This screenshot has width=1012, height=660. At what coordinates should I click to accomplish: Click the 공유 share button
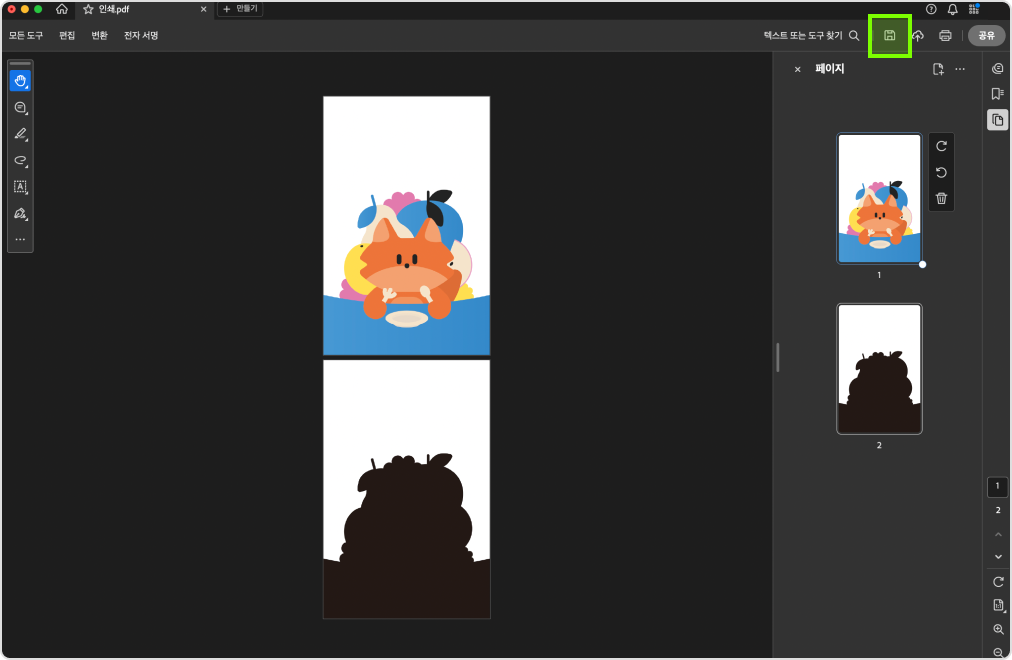(986, 35)
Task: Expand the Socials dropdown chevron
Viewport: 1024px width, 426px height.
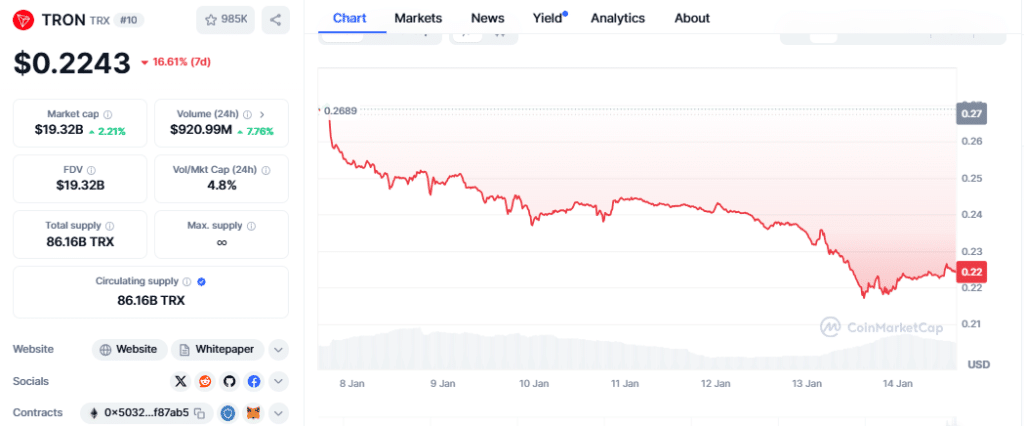Action: coord(279,381)
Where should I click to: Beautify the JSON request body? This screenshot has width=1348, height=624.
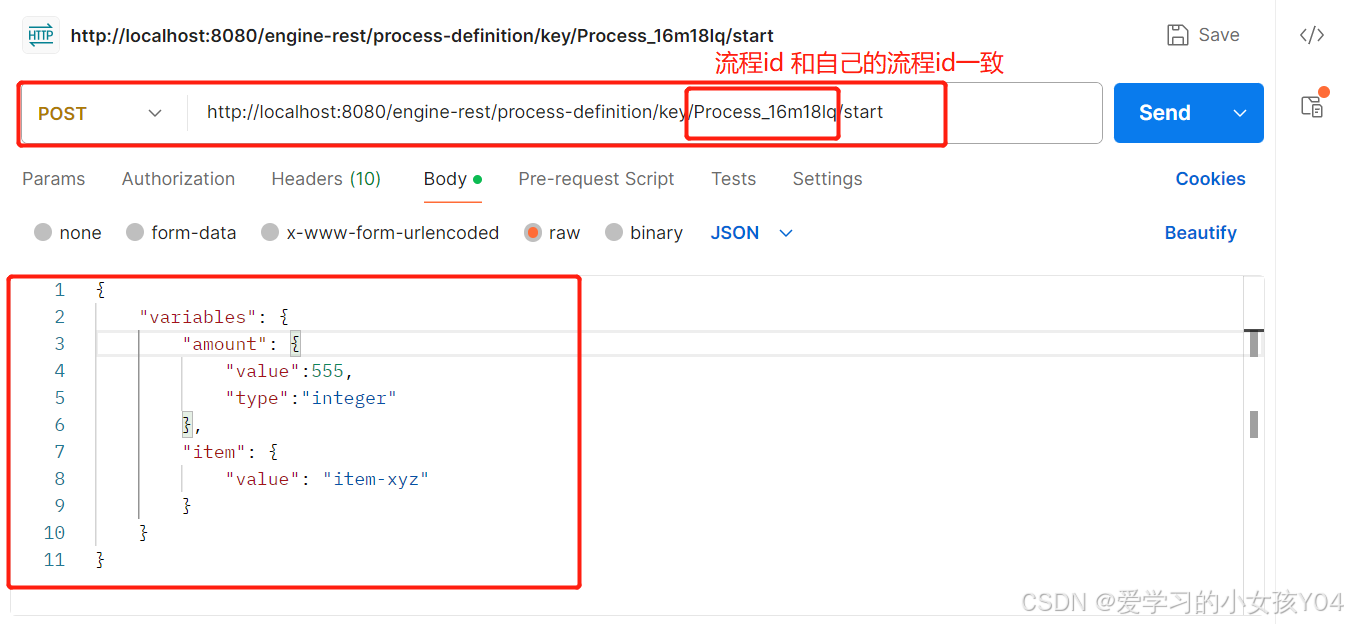[x=1201, y=232]
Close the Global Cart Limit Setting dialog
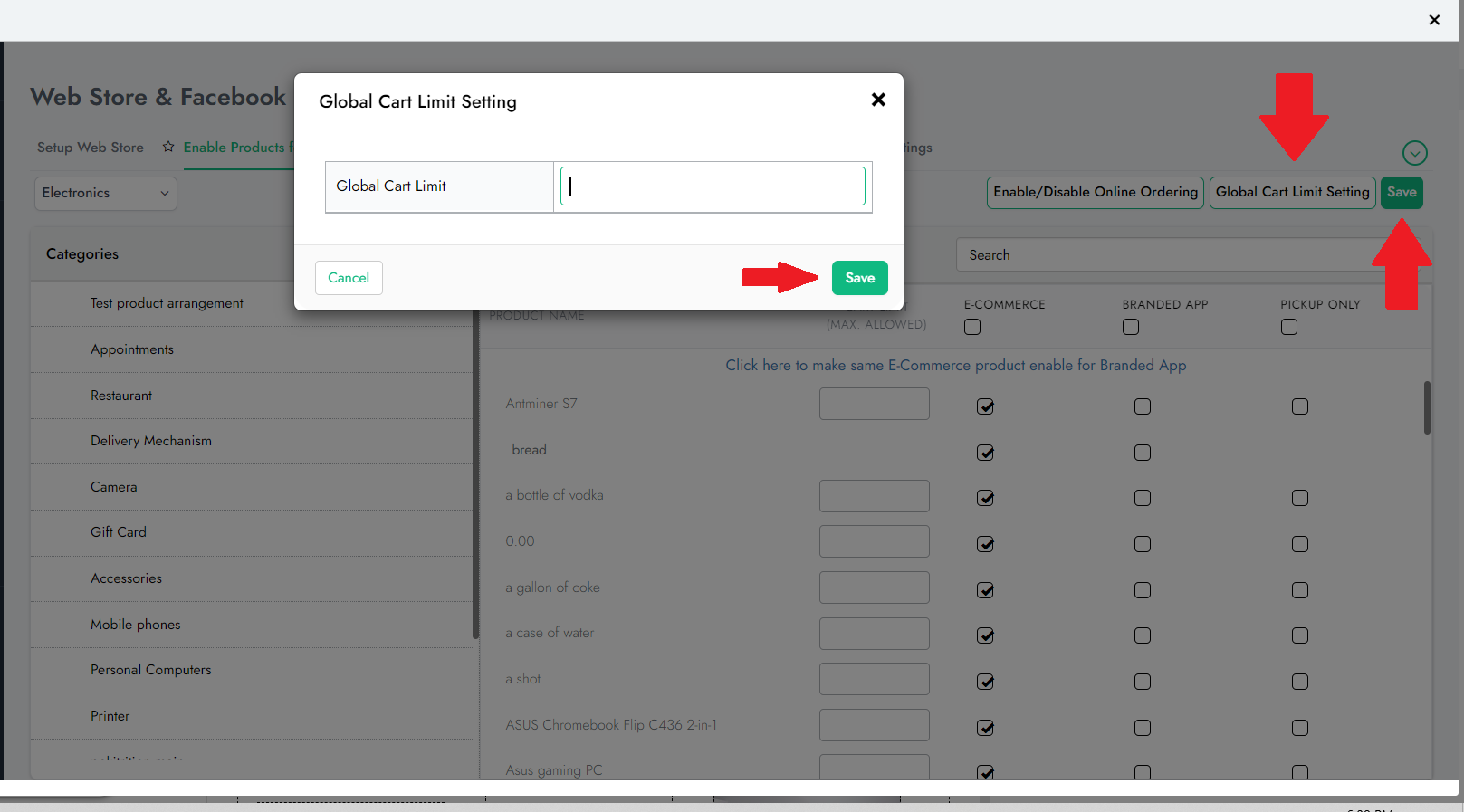 (x=877, y=100)
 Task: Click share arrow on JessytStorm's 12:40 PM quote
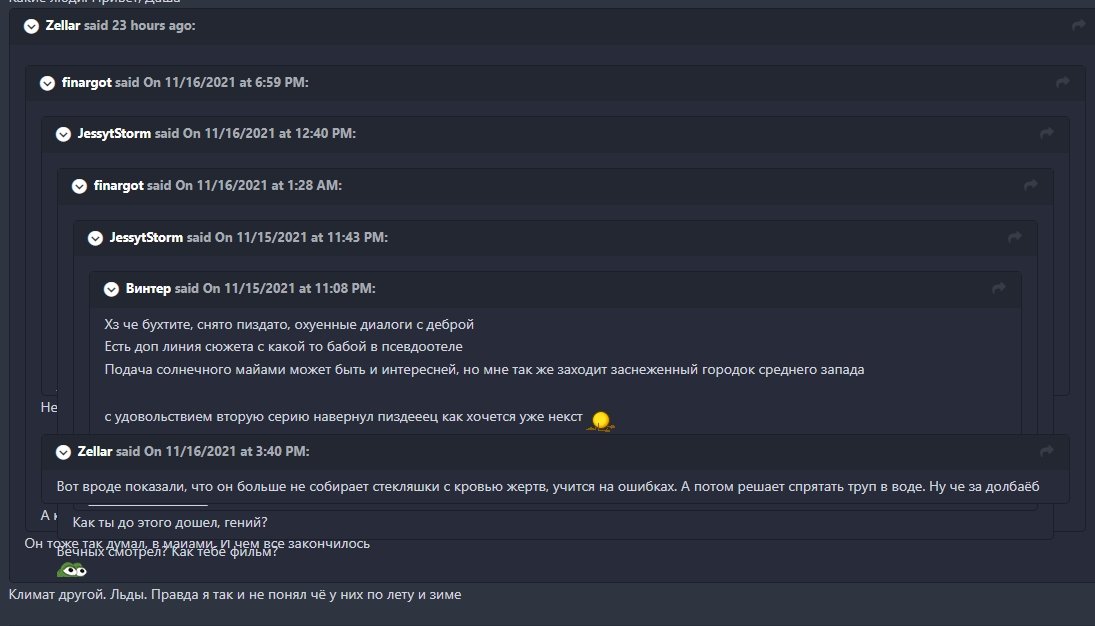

———

> Task details
Beginning with the line that contains "Close the Global Cart Limit Setting dialog" and ending with the final line of the material, reproduce those lines exactly and nothing else. Omit the pictures.

> Completed task
Close the Global Cart Limit Setting dialog
 (x=877, y=100)
 Task: Click share arrow on JessytStorm's 12:40 PM quote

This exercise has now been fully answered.